There is no dispute that the proposal would provide significant benefits to employees. Employees would not be required to bring firearms into their homes after work, thereby eliminating the potential for a firearm to be "accessed by family, friends, neighbors or intruders with the potential for lethal consequences." Union Petition at 2. This benefit is both significant and undeniable. In fact, the Agency itself acknowledges that carrying a firearm off duty results in a "tremendous responsibility," with the "potential for significant liabilit[y] to the individual officer" that, obviously, requires "that his or her behavior must be significantly modified while armed." Statement of Position, Ex. 3 at 1.
On the other side of the balance, the Agency claims that it would be "extremely costly and impractical" to allow overnight weapons storage in all facilities. Id. at 2. The Agency provides no support for this claim, however, and makes no attempt to identify either the number of "inappropriate" facilities or the cost of rendering them appropriate. [n2] Moreover, the Agency asserts only that "many" locations are not secure, Statement of Position at 4, an assertion the majority exaggerates considerably when it states that "most" of the Agency's facilities are claimed to be inappropriate. Majority Opinion at 12. In addition, the Agency's claim is undercut by the fact that, under existing policy, the Agency is required to provide secure storage at all facilities for employees' use during duty hours. [n3] Further, the Agency's claim that the proposal would place a substantial burden on its ability to utilize employees in overtime [ v59 p758 ] callback situations is unsupported: the record is devoid of any evidence of such burden even though off-duty storage is now permitted in some locations.
Based on the foregoing, I would find that the undeniable benefits to employees resulting from the proposal outweigh the burdens on management's right.
Accordingly, I would find the proposal negotiable as an appropriate arrangement under § 7106(b)(3) of the Statute. [n4]
File 1: Authority's Decision in 59 FLRA No. 135
File 2: Opinion of Member Pope
Footnote # 1 for 59 FLRA No. 135 - Opinion of Member Pope
Although the majority acknowledges that the Agency permits overnight storage at secure locations, see Majority Opinion at 14, it fails to recognize that this shows that the disputed internal security practice is not, as the Agency initially claimed, to require all employees to store weapons at home but, instead, is to require that weapons be stored at secure locations.
Footnote # 2 for 59 FLRA No. 135 - Opinion of Member Pope
Of course, finding the proposal negotiable would not preclude the Agency from raising, at the bargaining table or in proceedings before the Federal Service Impasses Panel, any specific concerns it has with respect to the proposal.
Footnote # 3 for 59 FLRA No. 135 - Opinion of Member Pope
Footnote # 4 for 59 FLRA No. 135 - Opinion of Member Pope
I would also reject the Agency's claim that the proposal conflicts with its right to assign work under § 7106(a)(2)(B) of the Statute.

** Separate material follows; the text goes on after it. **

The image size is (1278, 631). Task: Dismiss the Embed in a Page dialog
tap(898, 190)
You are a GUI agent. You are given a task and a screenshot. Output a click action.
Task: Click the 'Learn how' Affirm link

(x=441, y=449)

The proposal does not restrict the Agency from assigning any task to any employee at any time. The fact that there is no evidence that the existing practice of permitting off-duty storage at some facilities has inhibited the exercise of the right to assign work supports a conclusion that it does not, and would not, have that effect. In addition, because I would find the disputed portion of the proposal to be within the duty to bargain, I would find it unnecessary to address the Union's request to sever the proposal. See 5 C.F.R. § 2424.2(h) (severance applies where a portion of a proposal is found to be outside the duty to bargain or contrary to law).